Едва она договорила, раздался скрип, как будто по крыше что-то упорно волокли.

Мне опять показалось, что ее слова были предназначены не мне. Я понял, к чему было это восхваление фонаря: если что-то пойдет не так, один из них заберется на крышу, набросит на жертву петлю и придушит ее хорошенько. Я выглянул наружу и увидел свисающую веревку, четко обрисованную на фоне неба. Теперь мое положение действительно становилось фатальным.

Вскоре Пьер отыскал фонарь. Я вглядывался в старуху сквозь тьму.

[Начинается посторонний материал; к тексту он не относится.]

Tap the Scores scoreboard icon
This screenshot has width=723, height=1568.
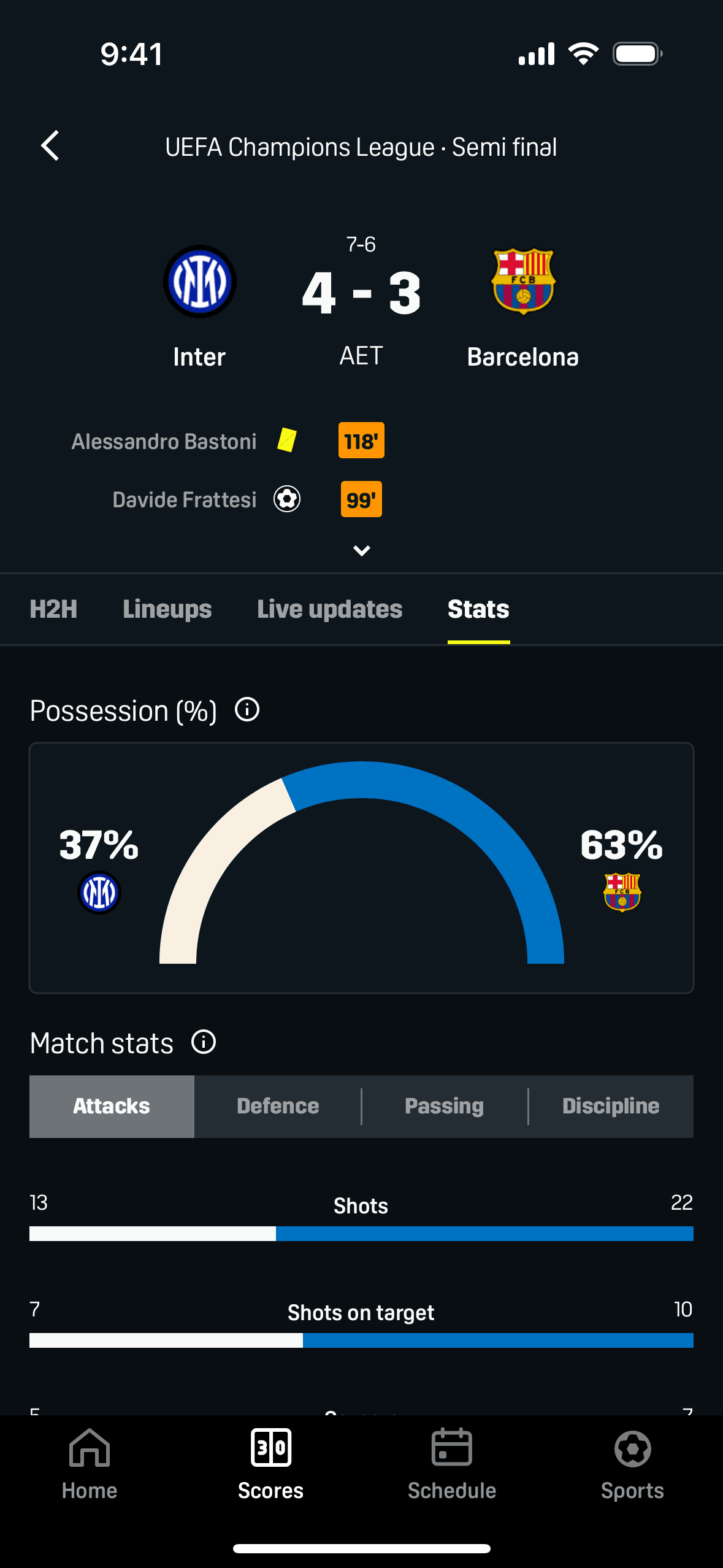click(x=271, y=1449)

Пьер зажег огонь, и я заметил, как старуха молниеносно подхватила с пола невесть как оказавшийся там длинный нож, а может, кинжал – и мигом спрятала в складках платья… Лезвие было острым, отточенным, настоящий мясницкий нож.

Зажгли фонарь.

– Тащи его сюда, Пьер, – велела старуха. – И поставь в дверях, чтобы все было видно. Глянь-ка, красота какая – наш дружочек фонарь защищает нас от тьмы, какой же он хороший!

Да, для нее и того, что она задумала, фонарь был хорош. Я был весь как на ладони, а старуха и Пьер оставались в глубоком сумраке. Я почувствовал, что скоро придется перейти к активным действиям, но при этом уже знал: сигнал подаст старая ведьма, а потому и наблюдал именно за ней.

Оружия у меня не было, но я уже примерно сообразил, как мне быть. Схвачу топор, стоящий в углу, и буду прорываться. Ну, по крайней мере, дорого продам свою жизнь. Я быстро обернулся, чтобы точно знать, где стоит топор, и сразу же завладеть им, поскольку второго шанса, ясное дело, мне никто не предоставит.

Боже правый, топора не было! Я похолодел, поняв, что тут мне, очевидно, и конец, но горше всего была мысль, что моя смерть разобьет сердце Алисы. Либо же она решит, что я обманул ее и подло бросил, и каждый, кто любил, понимает, насколько мучительно оказаться таким без вины виноватым, либо же она будет хранить верность мертвецу – и тогда ее жизнь будет сломана, а душа постепенно иссохнет и озлобится. Но мысль о подобных перспективах меня подкрепила и дала силы спокойно выдерживать зловещие переглядывания заговорщиков.